The study shows that climate change, through more intense, frequent, and prolonged extremes of heat and cold, increases energy hardship and that these effects are unevenly distributed. Contrary to assumptions that warming might reduce energy hardship by lowering heating demand, excess heat is an increasingly important driver. The stronger heat effect in colder regions and stronger cold effect in warmer regions indicate maladaptation where local infrastructure, housing stock, and behaviours are not aligned with newly emerging climate hazards. Vulnerable groups—older adults, middle-aged households (for arrears), lone parents, lone persons, renters, and those in poor-quality housing—face greater hardship due to higher energy needs, constrained resources, and less efficient or lower-quality homes. Neighbourhood features such as greenspace and distributed renewables provide protective effects by moderating microclimates and enhancing energy security. The findings suggest that improvements in housing quality and energy efficiency, expansion of renewables, and urban greening can build adaptive capacity and reduce susceptibility. Projections under RCP 4.5 and 8.5 indicate that without substantial mitigation and adaptation, energy hardship risks will rise, reinforcing the need for targeted policies and investments tailored to local climate exposure and social vulnerability.

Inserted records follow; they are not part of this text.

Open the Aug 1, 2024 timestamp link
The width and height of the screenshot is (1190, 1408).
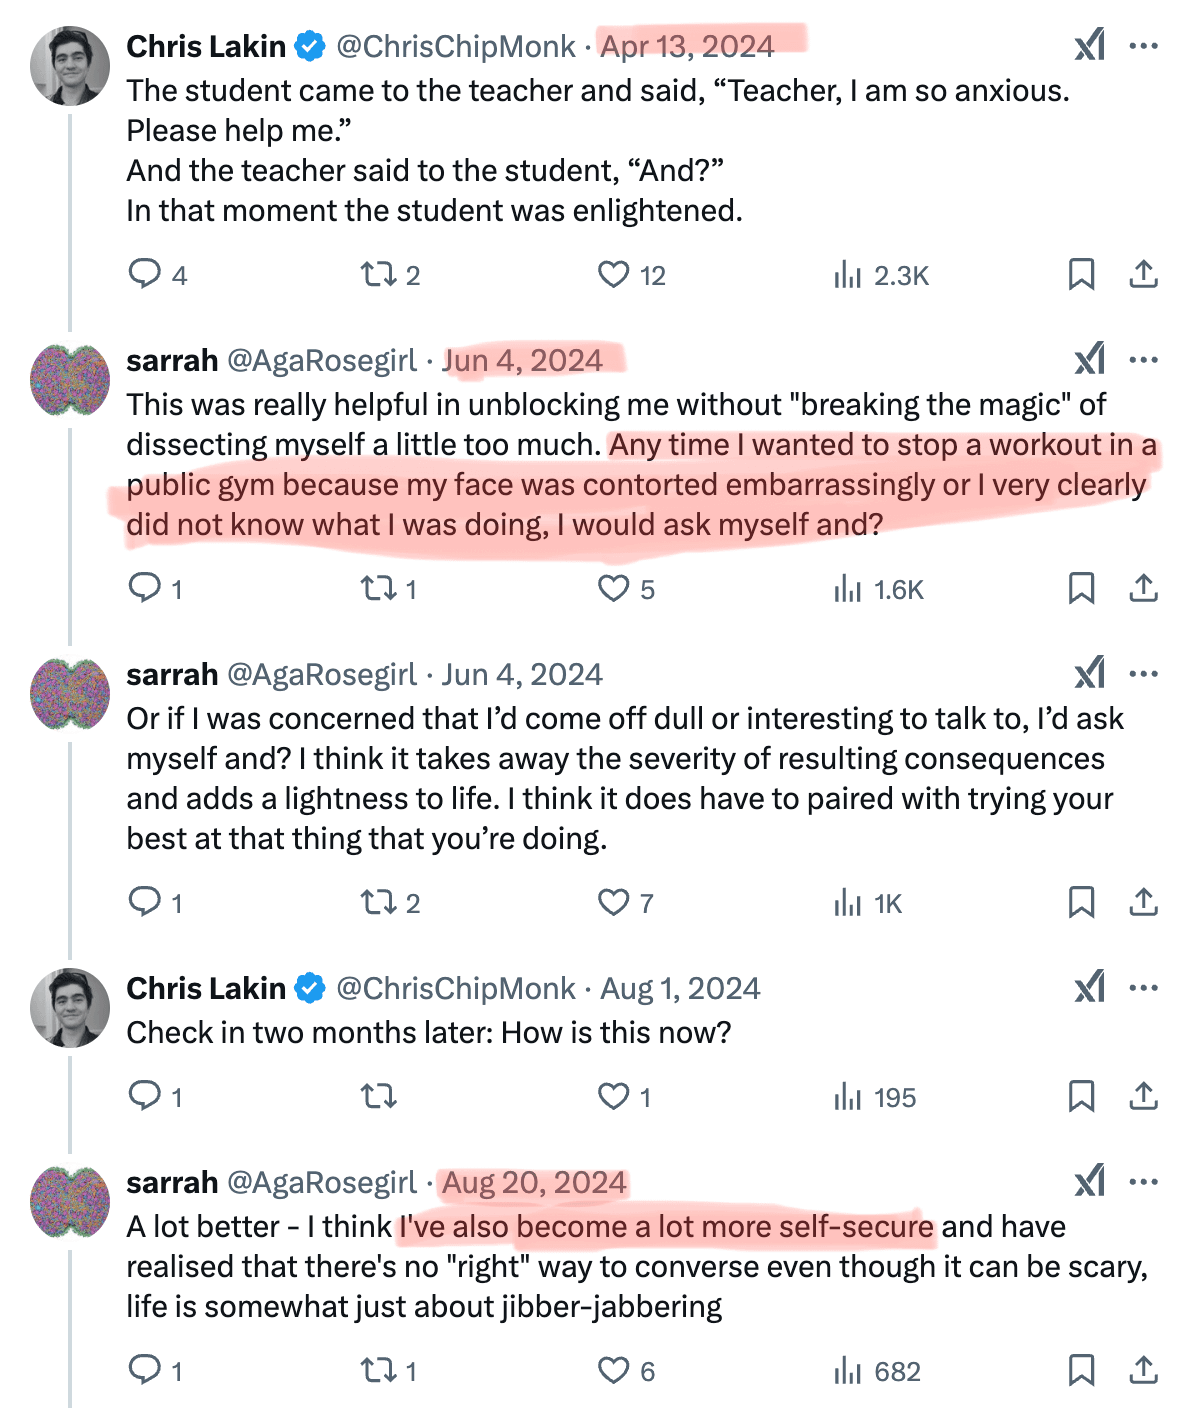tap(680, 988)
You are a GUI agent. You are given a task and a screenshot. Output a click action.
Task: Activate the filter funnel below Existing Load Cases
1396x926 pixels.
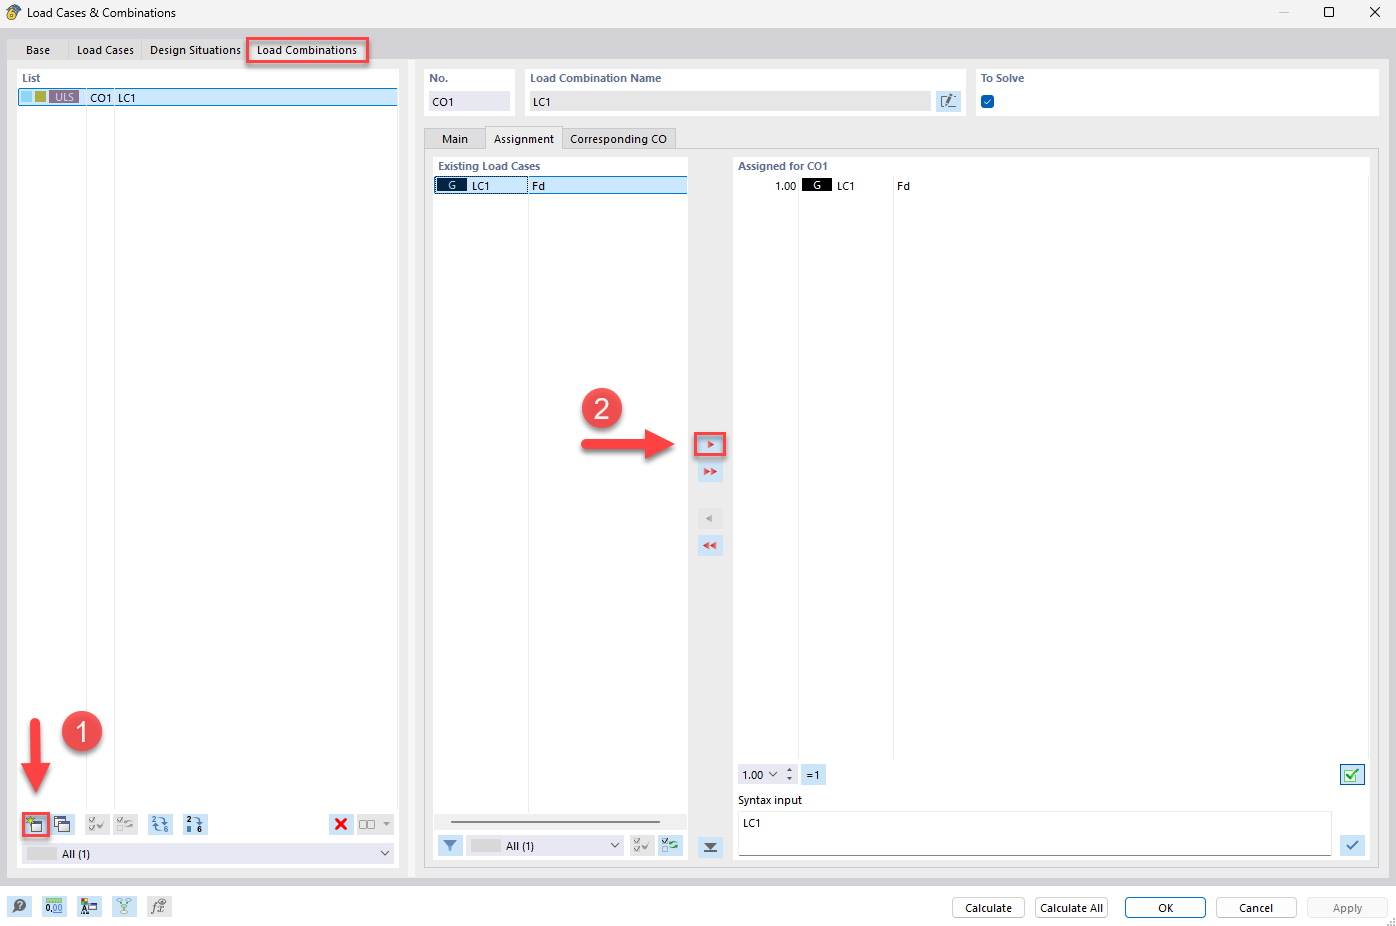coord(449,845)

Energy hardship will remain a concern as average temperatures rise, with future hardship increasingly driven by extreme heat. Risks grow with greater intensity, frequency, and duration of heat and cold, and are concentrated among older adults, lone-person and single-parent households, renters, and those in poor-quality housing, especially in colder regions less prepared for heat. Improving adaptive capacity through stronger energy-efficiency standards, housing quality upgrades, renter protections and rights to repairs, strategic landscaping and urban greening, and wider uptake of renewable energy can mitigate risks. Policy and planning should target vulnerable groups and areas lacking protective infrastructure while anticipating shifts in local climate hazards under different emissions pathways. Future research could expand to additional adaptation measures, dynamic housing and energy market changes, and fine-grained spatial analyses to guide equitable climate resilience strategies.